Center for Global Health Promotes “One Health” Concept

Professionals from all health schools at the University of Wisconsin-Madison, including veterinary medicine, have established a Center for Global Health that will promote interdisciplinary research, education, and collaboration among students and professionals. Scheduled to open Dec. 7, 2005, the Center has health research projects in motion in Uganda, Afghanistan, Ecuador, Mexico, and Thailand, said Christopher Olsen, DVM, PhD, professor of public health at the University.

“As you travel around the world and the United States [you see how] health issues directly overlap human and veterinary medicine,” Olsen said. “In order to control zoonotic disease, veterinarians, physicians, nurses, and public health professionals have to work together. Too often everybody works in his or her silo. By talking and understanding [each others’] skills we will understand how – as a group – we can promote human and animal health.”

The Center will provide educational opportunities for students and, within the next few years, professionals hope to have the curriculum online for professionals; it will disseminate information about research projects. It will coordinate global health services around the world. For example, Olsen is currently studying the transmission of influenza viruses between animal species and between animals and people. Olsen, who practiced medicine in a small town on Long Island for six years, also travels to Ecuador for three weeks with students to study zoonotic infectious diseases and how animals are perceived and used. “It’s a fascinating process to watch the understanding of my colleagues [about global health] unfold over time,” Olsen said and added, “It’s one of the greatest experiences I’ve had.”

The center is currently developing an interdisciplinary partnership with the University of Guadalajara to enable faculty members from veterinary medicine, medicine, nursing, and pharmacy to discuss medical topics through a videoconference venue.

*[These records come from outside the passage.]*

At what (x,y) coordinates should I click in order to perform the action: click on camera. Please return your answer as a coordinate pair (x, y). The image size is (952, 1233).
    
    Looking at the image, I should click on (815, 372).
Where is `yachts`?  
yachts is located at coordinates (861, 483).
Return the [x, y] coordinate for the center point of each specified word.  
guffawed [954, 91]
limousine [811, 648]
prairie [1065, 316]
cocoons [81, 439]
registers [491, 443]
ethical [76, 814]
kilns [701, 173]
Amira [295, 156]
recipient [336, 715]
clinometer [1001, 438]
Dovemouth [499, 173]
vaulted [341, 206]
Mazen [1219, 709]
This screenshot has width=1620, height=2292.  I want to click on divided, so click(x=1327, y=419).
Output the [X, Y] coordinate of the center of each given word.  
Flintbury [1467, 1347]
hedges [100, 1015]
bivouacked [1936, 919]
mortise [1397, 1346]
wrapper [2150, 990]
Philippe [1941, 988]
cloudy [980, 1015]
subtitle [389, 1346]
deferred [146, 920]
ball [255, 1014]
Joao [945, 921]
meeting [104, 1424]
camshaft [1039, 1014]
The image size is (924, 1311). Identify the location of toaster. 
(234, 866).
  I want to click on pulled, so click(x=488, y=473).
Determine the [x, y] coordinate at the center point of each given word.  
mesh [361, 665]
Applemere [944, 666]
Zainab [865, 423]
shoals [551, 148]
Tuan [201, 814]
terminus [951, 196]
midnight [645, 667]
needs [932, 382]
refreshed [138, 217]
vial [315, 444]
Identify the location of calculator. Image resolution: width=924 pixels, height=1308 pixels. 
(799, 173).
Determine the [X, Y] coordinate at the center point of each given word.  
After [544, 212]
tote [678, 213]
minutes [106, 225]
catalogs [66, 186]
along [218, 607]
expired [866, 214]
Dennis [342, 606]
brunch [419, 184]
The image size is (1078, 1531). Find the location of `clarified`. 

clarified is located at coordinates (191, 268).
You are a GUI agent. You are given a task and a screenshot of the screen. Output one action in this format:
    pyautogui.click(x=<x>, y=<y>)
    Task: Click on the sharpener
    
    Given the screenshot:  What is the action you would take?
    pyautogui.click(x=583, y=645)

On campus, students will learn how culture influences health and disease. They will hear differing definitions of “health” and “disease,” and be exposed to the codependency of human and animal health in rural areas. Ultimately Olsen hopes to have an eight-week online course available to professionals that will focus on cultural sensitivities in understanding health and disease issues.

“The purpose is to emphasize the importance of interdisciplinary activity,” said Bernard Easterday, DVM, PhD, dean emeritus of the School of Veterinary Medicine. "Health is a multi-disciplinary activity. In a sense there is really one medicine.”

As senior advisor to the Center for Global Health, Easterday believes that the only way to solve medical problems like West Nile Virus and Avian Influenza is for professionals to work together and recognize how small the world can be. “Global health doesn’t mean somewhere else than the U.S.,” Easterday said. “Once upon a time we thought it was somewhere else, but global health is at home.”